Lebih dalam lagi, menelaah buku Problema Pluralisme Agama, terbitan CIOS UNIDA Gontor[2], dijelaskan di dalamnya bahwa Islam agama yang haqq, memandang manusia sebagai manusia yang utuh, dan mengembalikan segala urusan kepada Allah dan Rasul-Nya, maka toleransi dalam Islam diatur dalam Worldview Islam sendiri, dengan meyakini Islam itu haqq yaitu yang disampaikan Rasul kepada manusia[3], namun juga diperintahkan untuk mengasihi sesama manusia[4]. Toleransi Islam dapat diibaratkan seperti pohon yang akarnya tetap konsisten menguatkan ranting, kemudian ranting dan buahnya memberikan rahmat kepada seluruh manusia.[5]

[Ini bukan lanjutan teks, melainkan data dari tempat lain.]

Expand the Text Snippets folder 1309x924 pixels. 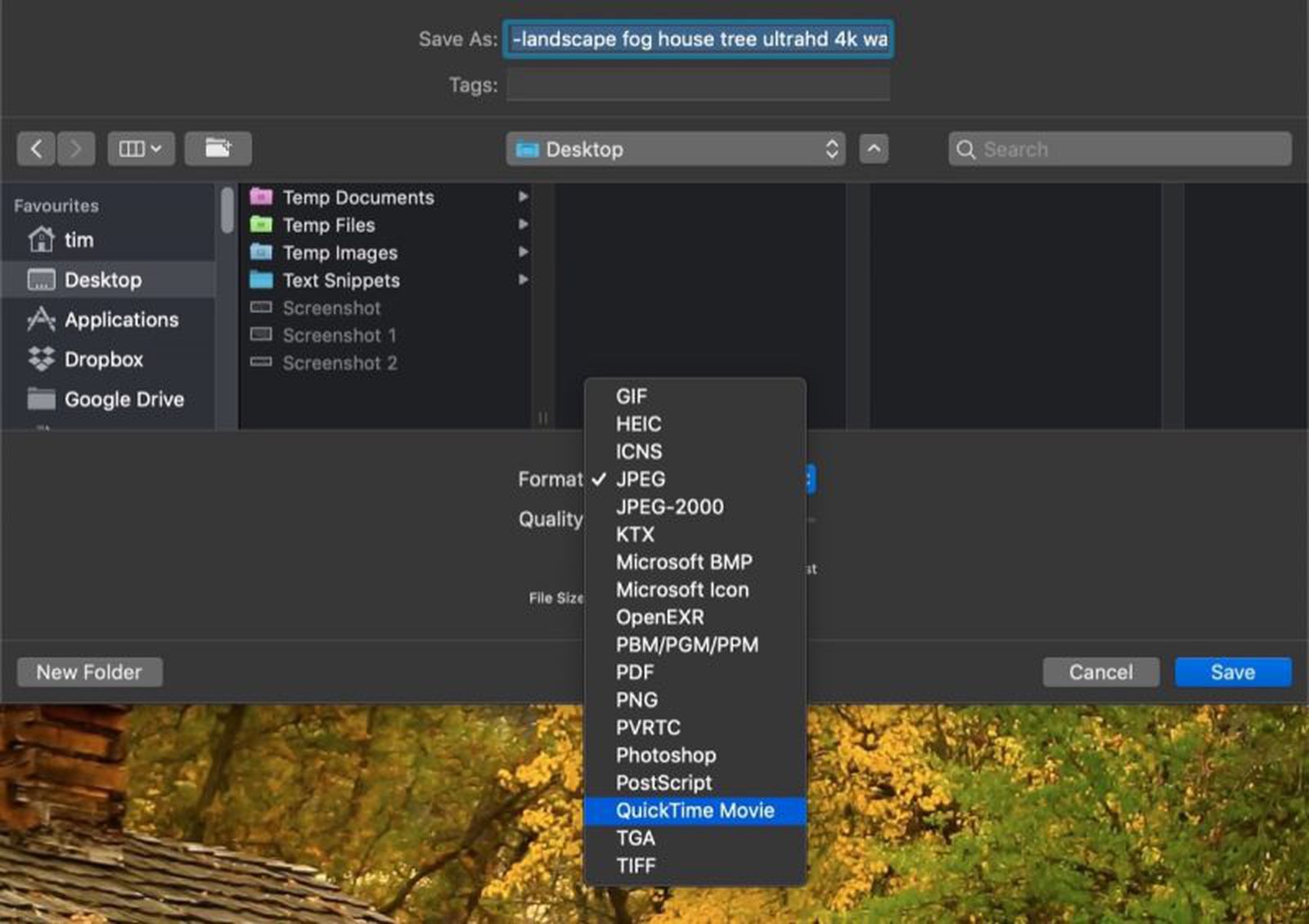(341, 280)
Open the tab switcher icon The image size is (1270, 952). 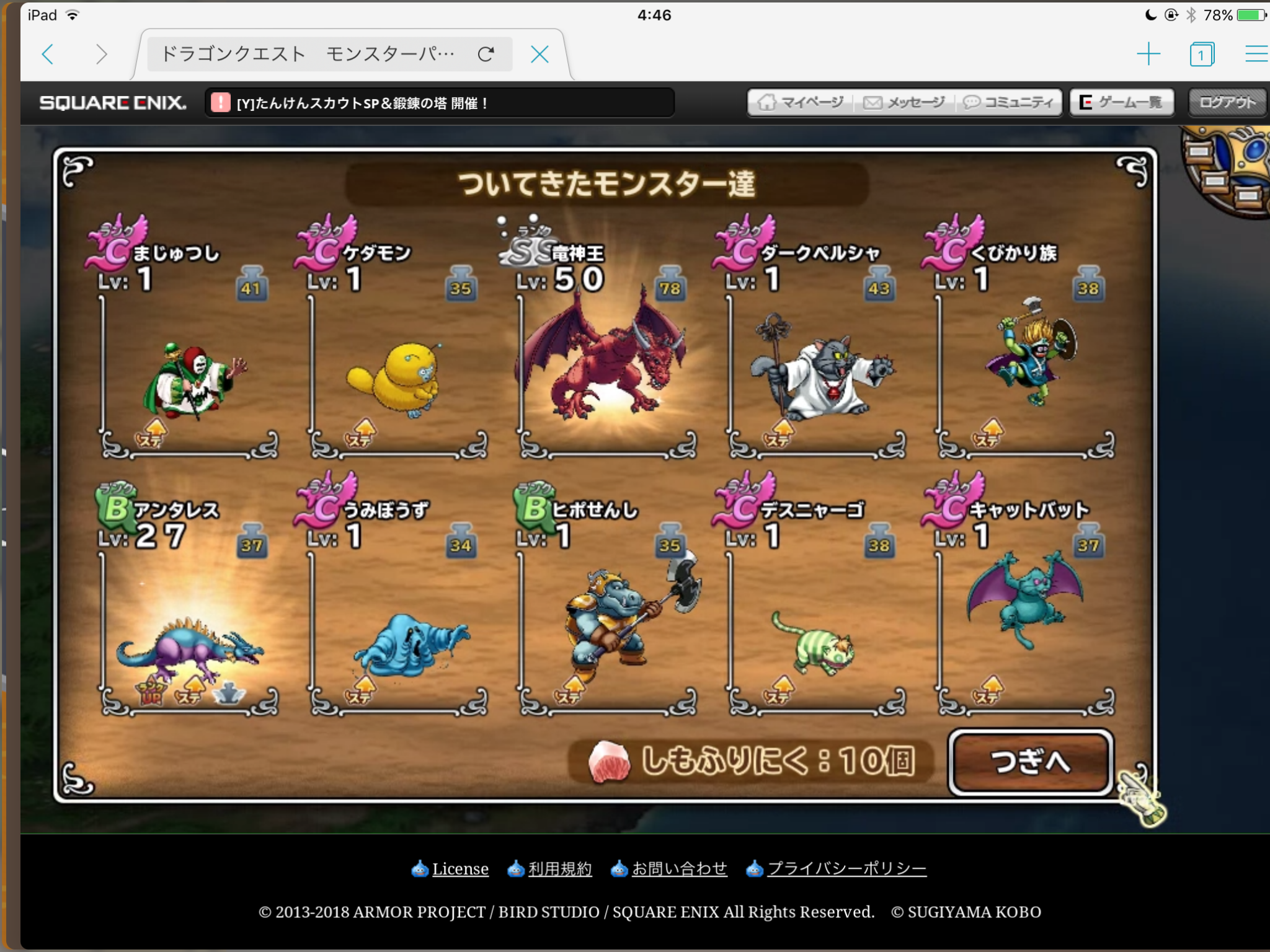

Menganalisa pernyataan di atas, tersurat bahwa Islam Agama yang haqq, di dalamnya terdapat kebenaran absolute berdasar dari wahyu Allah dan hadith Rasulullah, atas dasar itu untuk bertoleransi-pun harus sesuai dengan cara pandang Islam sendiri. Prinsip toleransi dalam Islam yaitu bagaikan pohon rindang, ini di-qiyas-kan seperti halnya pohon yang sejuk serta melindungi sekitarnya, kemudian akarnya menghujam ke dalam dengan kuat diqiyaskan bagaikan Aqidah yang kuat dan teguh sehingga meskipun daun, ranting terkena terpaan angin tetapi selalu kuat mengahadapinya karena akar kuat yang mencengkram tanah. Selanjutnya, pohon itu memberikan buah yang diperuntukan semua manusia sebagai rahmat dan kasih dari At-tasamuh Islamiy, inilah toleransi sesungguhnya yaitu kuat Aqidah-nya lembut Akhlaq-nya dan menebar rahmat kepada seluruh manusia.
Kebebasan: Tidak Ada Paksaan!
Konsep toleransi dalam pandangan Islam sangat konsisten dan tidak melukai pemahaman agama lain, dalam Islam harus menjaga jatidiri sendiri dengan Tauhid, tetapi dalam berkomunikasi dengan manusia keseluruhan harus dengan sifat saling kasih dalam sisi sosial kemanusiaan.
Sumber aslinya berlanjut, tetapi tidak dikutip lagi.